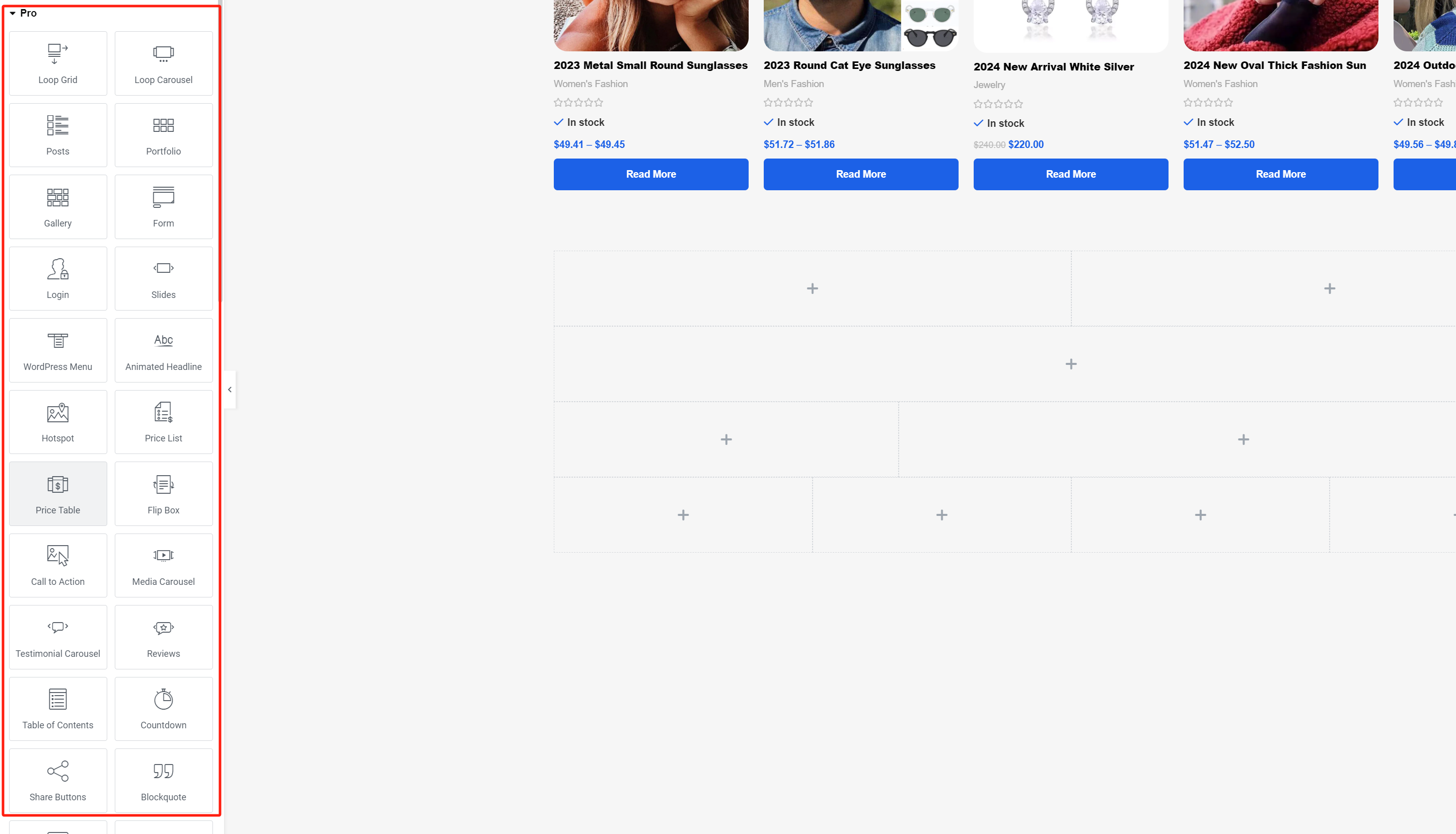Expand the center row add block

point(1070,363)
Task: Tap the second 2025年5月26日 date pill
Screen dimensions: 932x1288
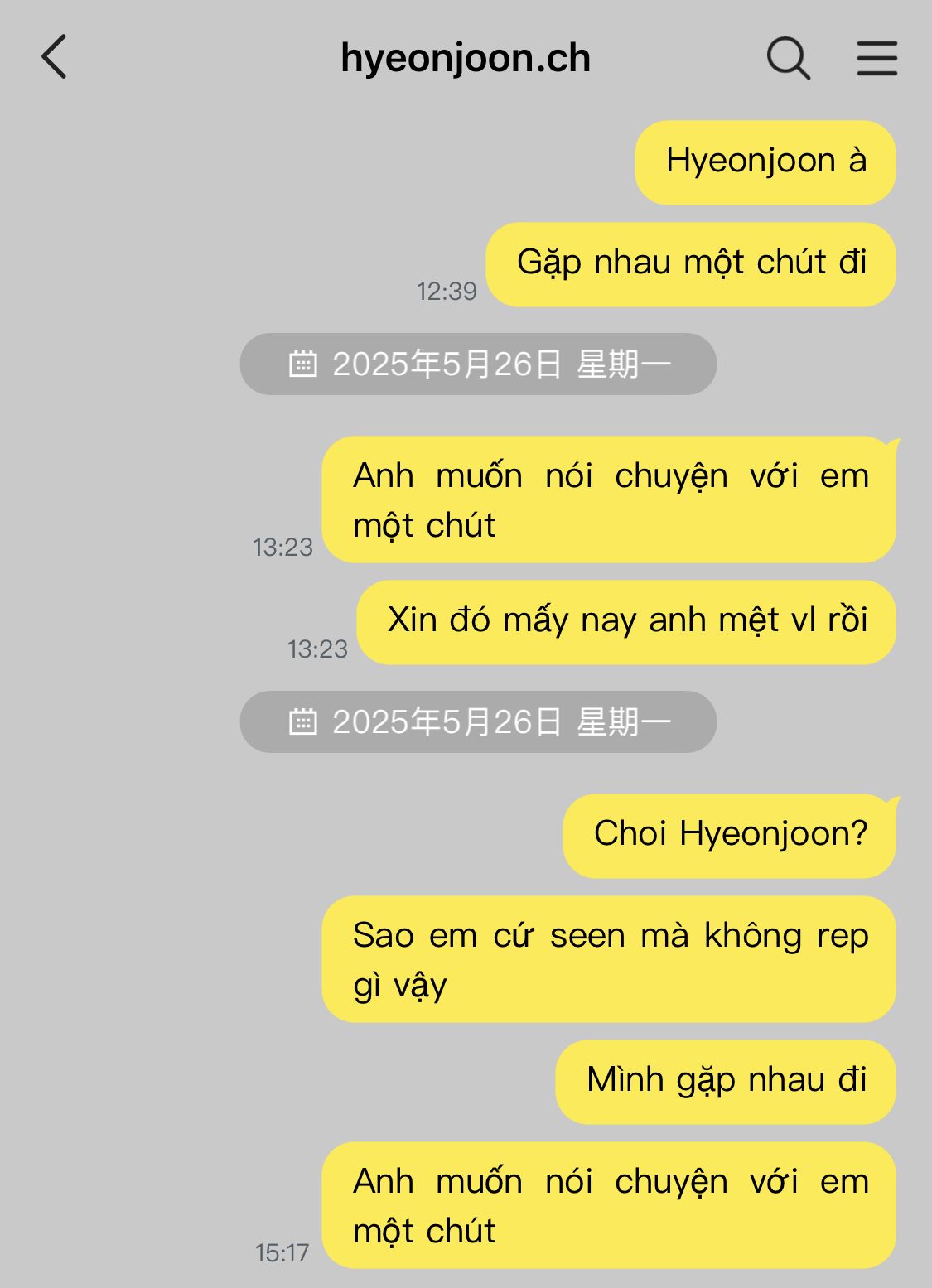Action: tap(478, 721)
· · · ·
Work request = The copy should begin at the line containing "Task: Tap the second 2025年5月26日 date pill" and end at the last line of the data above; please restate those lines word for word without the pictures.

Task response =
Task: Tap the second 2025年5月26日 date pill
Screen dimensions: 932x1288
Action: tap(478, 721)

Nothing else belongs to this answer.